BTW: Our co-op is now 38 years old. Bingo: The electric, explosive, unpredictable planet Uranus, with an 84-year cycle, now begins to reach for the opposition point to the zodiacal point it occupied when the co-op was born. If the co-op were a human person, we’d call this a mid-life crisis. And it is!

Here are three local stories about yesterday’s rally.

http://www.idsnews.com/article/2014/09/rally-supports-bloomingfoods-unionization

http://www.heraldtimesonline.com/news/local/rally-at-bloomingfoods-supports-unionization/article_b2737da4-597b-5cb5-a400-53da66d66f61.html

http://indianapublicmedia.org/news/bloomingfoods-workers-hold-rally-union-support-72153/

Next up: the annual Bloomingfoods board meeting: October 16th. We all need to be there to support our workers, our co-op, and our vision of a transformed future that is not corporative, but cooperative.

Bloomingfoods Annual Meeting

http://web.bloomingfoods.coop/event/annual-meeting/

 

 

 

 

 

 

3 thoughts on “Bloomingfoods, yesterday's rally to unionize workers, and our moment of creative opportunity as member owners of our beloved co-op”

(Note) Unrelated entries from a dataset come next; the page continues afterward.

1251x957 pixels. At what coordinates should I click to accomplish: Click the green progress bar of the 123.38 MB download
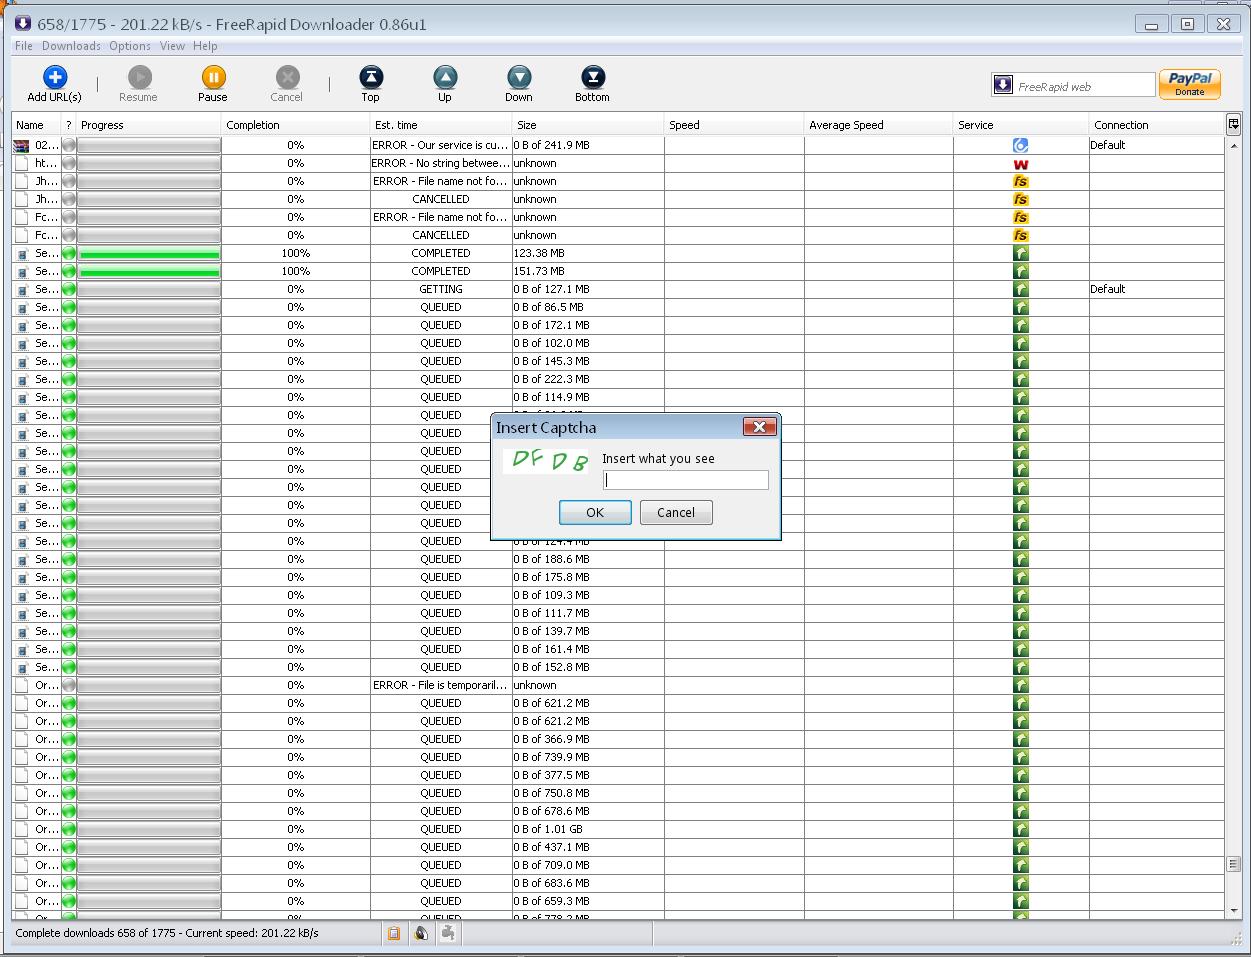tap(149, 254)
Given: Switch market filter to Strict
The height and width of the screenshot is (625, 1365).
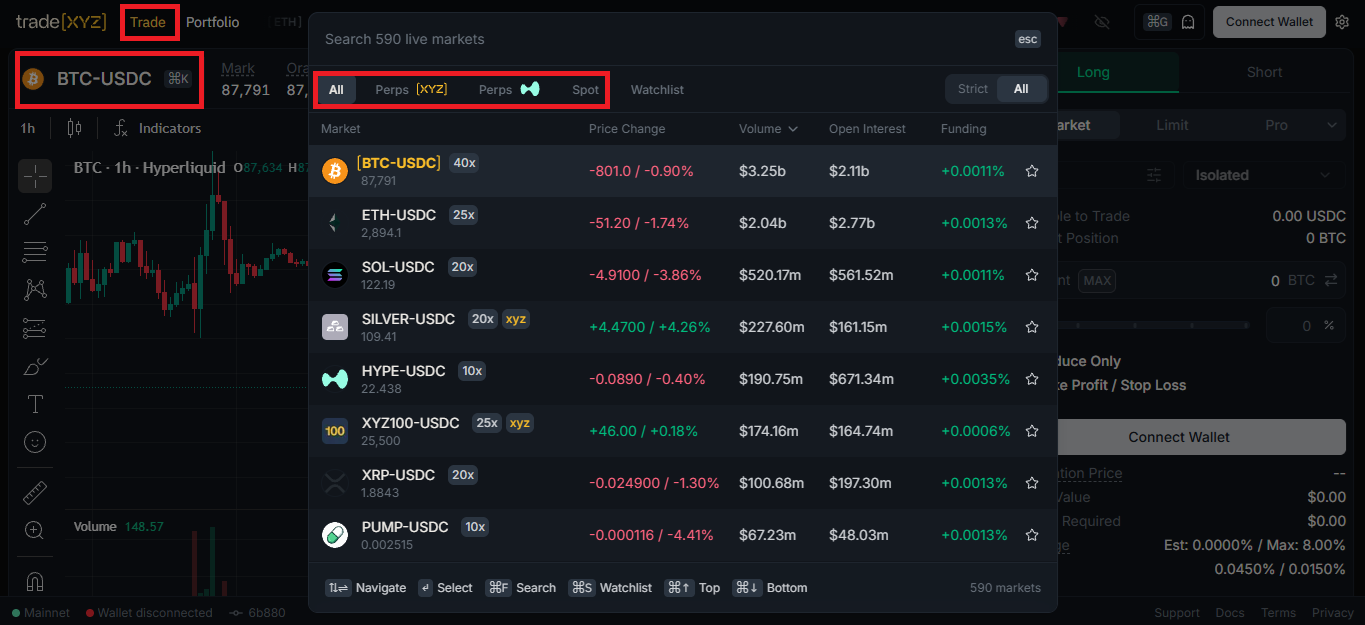Looking at the screenshot, I should click(972, 89).
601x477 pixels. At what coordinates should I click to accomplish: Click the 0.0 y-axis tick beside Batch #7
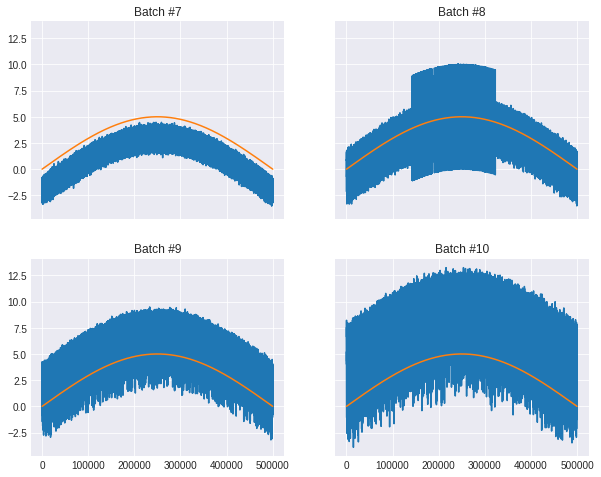coord(21,169)
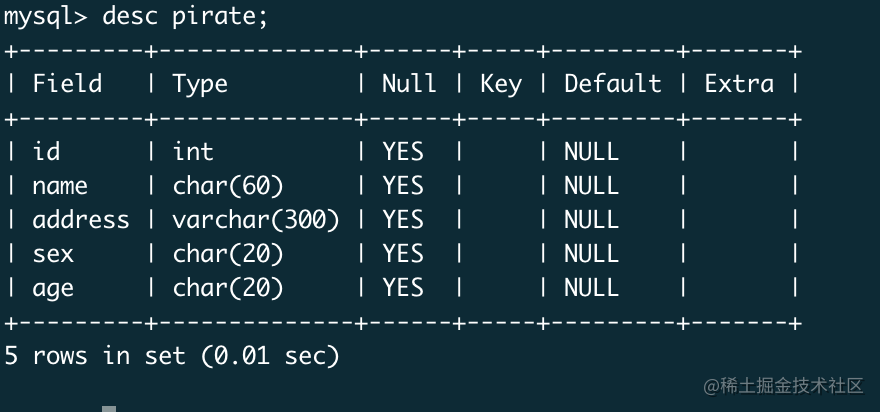The width and height of the screenshot is (880, 412).
Task: Click the age field name
Action: point(53,289)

  1. I love your efforts Ann. and the energy of all standing up for justice and truth. It is so easy to just give in to stupidity and greed for power and control. But you are a true fighter. Here is hoping the situation will be resolved for the betterment of the community.

  2. For a non-business major, your review has some pretty keen insights Ann.

    The question is, in your area, what would happen to your coop if all employees were paid a minimum of a local, living hourly wage?

    The public perception about a living wage is that “a living wage will bankrupt the business.”

    Maybe your coop can change that perception.